Another problem are the quests. They’re just there to keep you going, very rarely being interesting in themselves. Considering the atmosphere the game can otherwise generate, that’s a pity. Still, it doesn’t bother me as much as it normally would because the game is designed so well that it really only requires an excuse to keep playing, not a real reason. And the quests provide just that excuse and little else.
And then there’s the lack of an editor. I think a lot of interesting campaigns could have been created by the players, some of them featuring much better quests than the game itself, but this opportunity is not provided.
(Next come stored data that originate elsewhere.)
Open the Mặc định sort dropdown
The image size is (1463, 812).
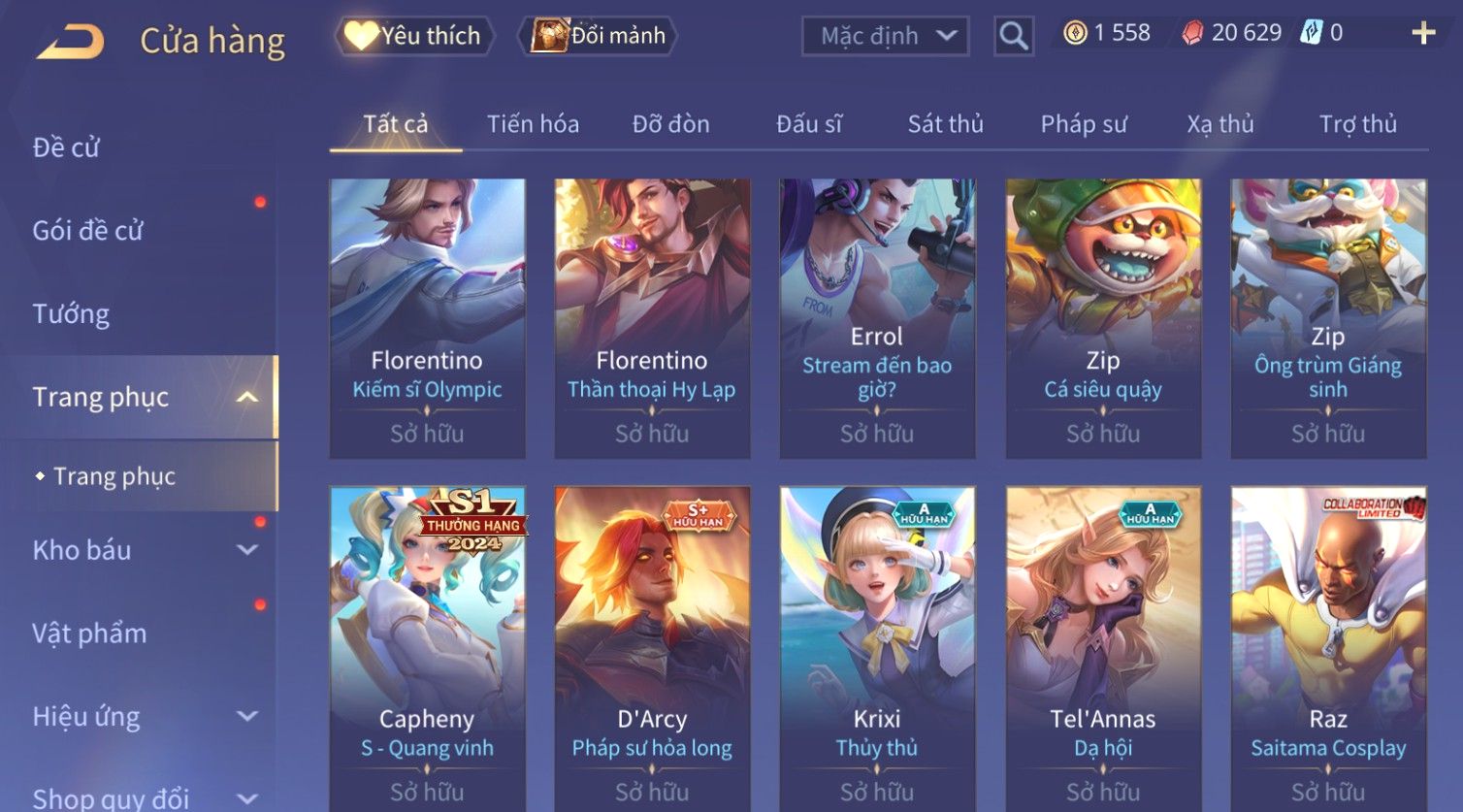coord(886,37)
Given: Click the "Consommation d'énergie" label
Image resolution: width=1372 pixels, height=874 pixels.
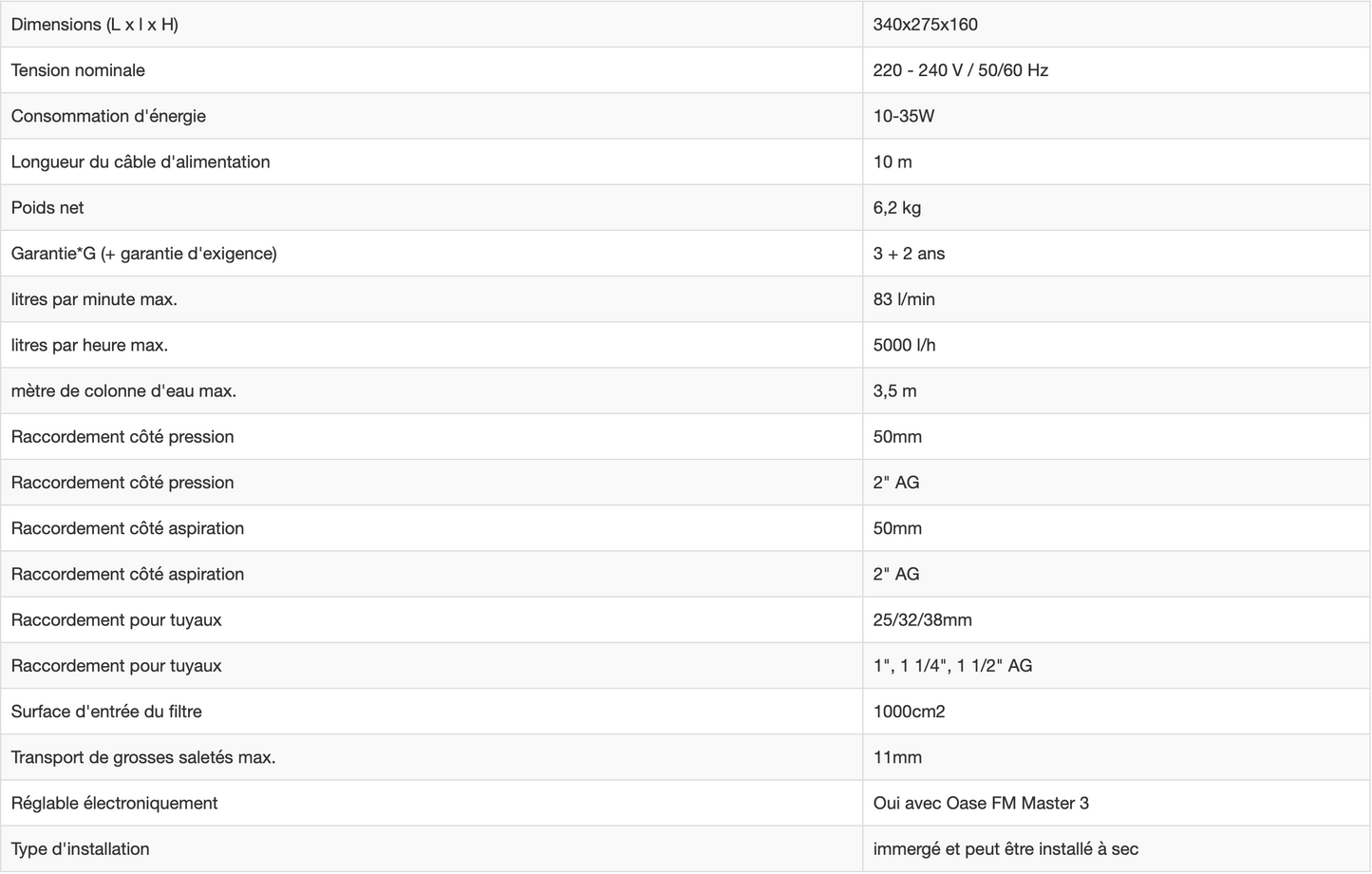Looking at the screenshot, I should pos(108,116).
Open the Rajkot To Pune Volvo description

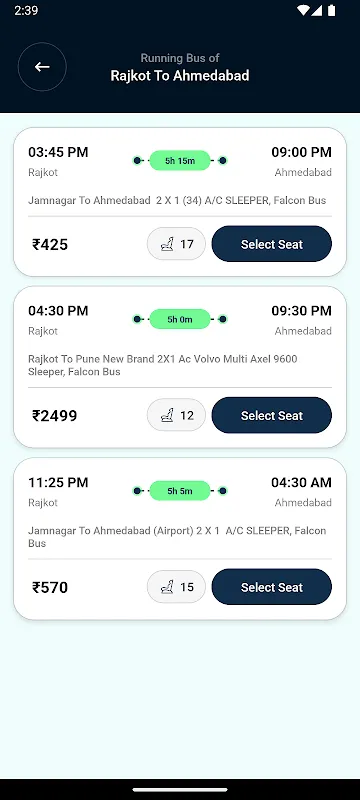coord(163,365)
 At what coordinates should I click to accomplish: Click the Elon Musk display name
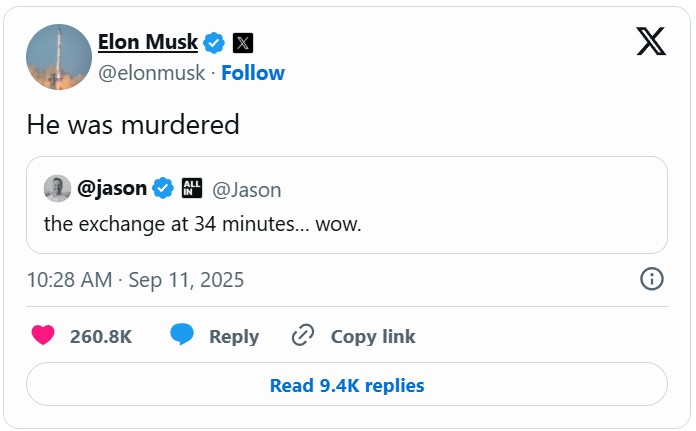[x=148, y=42]
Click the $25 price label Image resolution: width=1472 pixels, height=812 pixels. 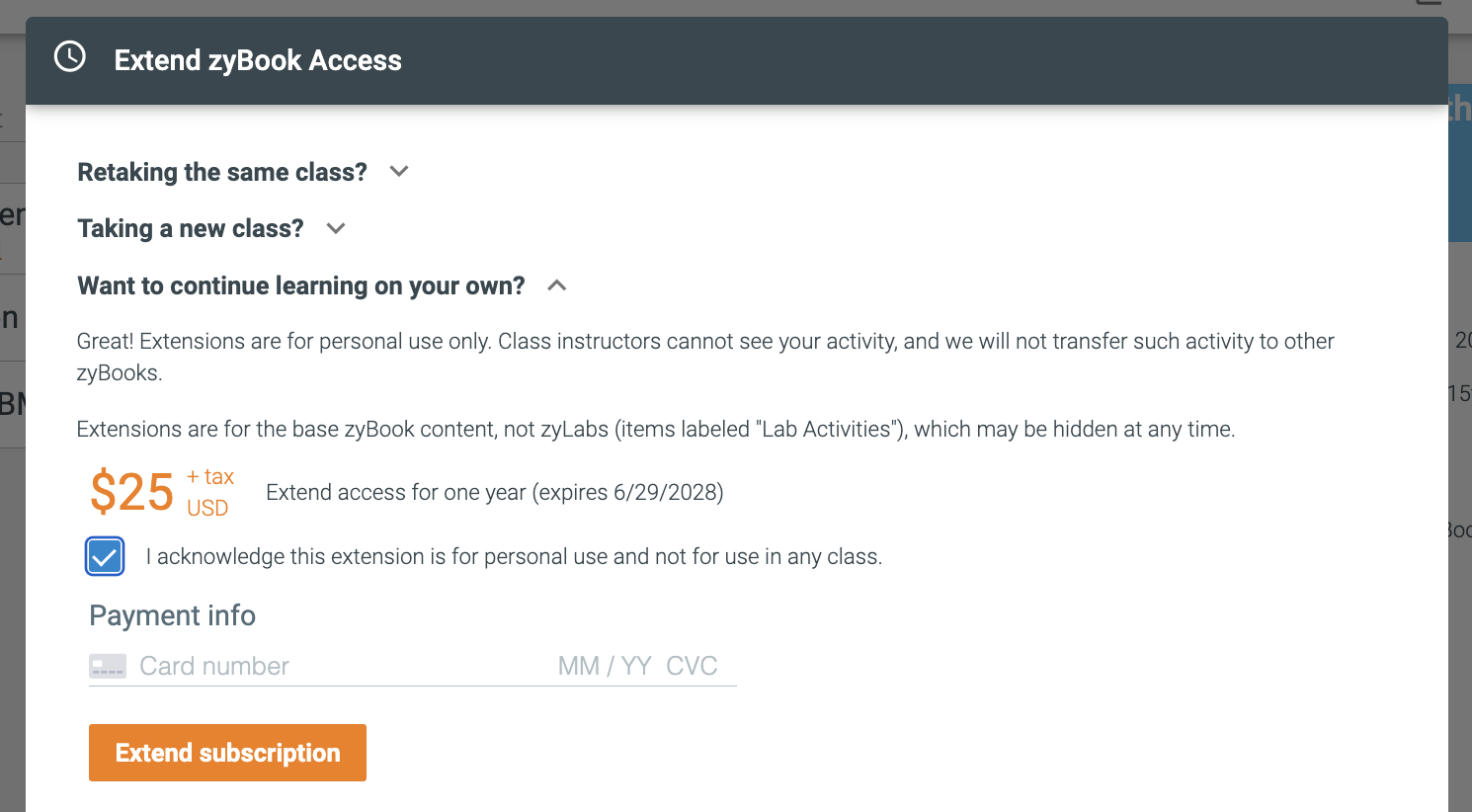tap(131, 492)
The game has a good replay value for those who are interested, since most things are randomized and your strategy will need to be changed significantly not only according to your class but also according to the unit types and spells you’ll happen to find along your way, so the lack of an editor is more of a missed opportunity than a significant problem in itself, but it’s worth mentioning nevertheless.
I could also mention that the game’s AI isn’t going to win any prizes, but I’m not so sure that’s such a bad thing, considering the size of the opposing armies. If such powerful enemies would also use very intelligent tactics, the game would easily become frustrating or perhaps even impossible to complete for most. Still, I can’t help but be bothered when the computer makes stupid mistakes such as slowing an unit that already has the minimum possible speed or applying the same spell effect on an unit twice in the same turn.

In conclusion, King’s Bounty: The Legend isn’t an original game, but it’s a very good game. It’s certainly not perfect, but it’s a good argument in support of the idea that standing out doesn’t necessarily require doing things differently, but it does require doing them well.